Omalizumab also improves RA in CSU patients without hives, although randomized controlled trials are missing, i.e. the evidence is limited to case reports and series. In these uncontrolled studies, RA ceased to occur after the start of omalizumab treatment, and corticosteroids were stopped in patients who had received them, in all patients reported as of yet [Citation27,Citation28]. In one of these studies, for example, all of eight omalizumab-treated patients with RA due to CSU without hives had no more attacks (AAS decreased to zero) within two days to two weeks after the start of treatment [Citation29].

Other monoclonal antibodies are currently developed for the treatment of patients with CSU including those with RA [Citation30]. These include dupilumab (target: IL-4R), AK002 (target: Siglec-8), and ligelizumab (target: IgE), of which the latter seems to be very promising. In a recent phase 2b study with 382 patients with antihistamine-resistant chronic spontaneous urticaria, ligelizumab showed a substantial superiority as well to placebo as to omalizumab [Citation30Citation32]. Interestingly, monoclonal antibodies directed against IL-5(R) (mepolizumab, reslizumab, benralizumab) were also reported to be effective in urticaria [Citation33Citation35], and first exploratory studies with mepolizumab and benralizumab are on the way.

4. How to control bradykinin-mediated recurrent angioedema and the role of monoclonal antibody therapy

For HAE-C1INH, the current guideline recommends the use of icatibant (a bradykinin 2 receptor antagonist) or ecallantide (a kallikrein inhibitor) as on demand medication and of C1 inhibitor as prophylactic and on demand treatment [Citation36].
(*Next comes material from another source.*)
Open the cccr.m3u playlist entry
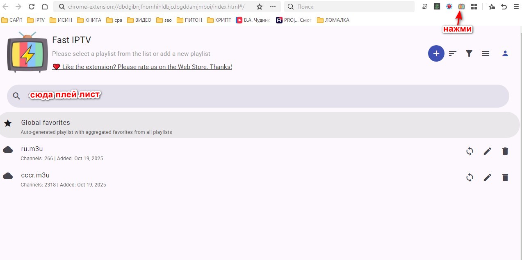Screen dimensions: 522x260 [x=35, y=175]
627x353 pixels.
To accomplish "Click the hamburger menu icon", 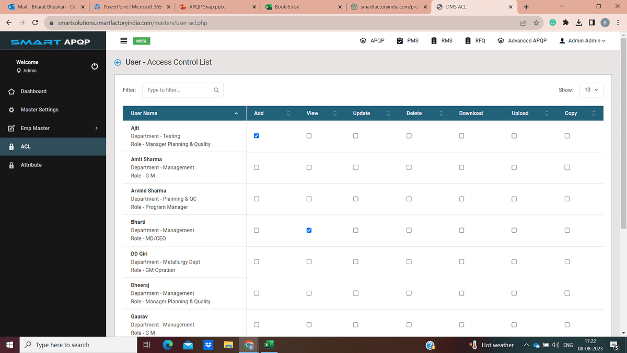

Recently, the monoclonal anti-kallikrein antibody lanadelumab was approved for the treatment of HAE. Lanadelumab effectively controls RA in patients with HAE [Citation37]. In a 26-week randomized placebo-controlled trial, lanadelumab reduced the number of attacks by up to 87% [Citation37]. At 300mg every 2 weeks, almost 80% of patients treated with lanadelumab were completely symptom free once pharmacological steady state was achieved (see ). The high efficacy, the favorable safety profile and the low burden of treatment significantly improved quality of life. Kallikrein is also the target of several oral inhibitors that are under development for the prophylactic and on demand treatment of patients with HAE, including BCX7353 [Citation38].

Additional monoclonal antibodies are currently being developed for the treatment of patients with HAE, including one that is directed against FXIIa, a crucial activator of kallikrein [Citation39].

5. Expert opinion

Today, we understand that what patients want from us as their treating physicians is to help them control their disease and to stop their lives from being controlled by their disease. We have the tools to assess and achieve disease control in most patients with RA, once the correct diagnosis has been made. As of now, these tools are still not widely available and/or used. Control tests should be routinely used in the management of patients with RA, treatment decision should be based on their outcome, and treatment responses should be assessed by their use. Prophylactic approaches should be considered in all patients with all types of RA, and medication that prevents attacks should be made available to all patients who need it. Also, we need to continue to develop and use better solutions; solutions that help all patients with all types of RA to achieve complete control of their disease. Finally, we must not stop to develop treatment approaches that aim to cure RA.

Declaration of interest

M Maurer recently was a speaker and advisor for, and has received research funding from, Allakos, Alnylam, Aralez, AstraZeneca, Biocryst, Blueprint, CSL Behring, FAES, Genentech, Kalvista, Menarini, Novartis, Leo Pharma, Moxie, MSD, Pharming, Pharvaris, Roche, Sanofi, Shire/Takeda, UCB, and Uriach.

M Magerl was recently was a Speaker and Advisor for BioCryst, CSL Behring, KalVista, Novartis, Shire, and Pharming.

The authors have no other relevant affiliations or financial involvement with any organization or entity with a financial interest in or financial conflict with the subject matter or materials discussed in the manuscript apart from those disclosed.

Reviewer Disclosures

The peer reviewers have nothing to disclose.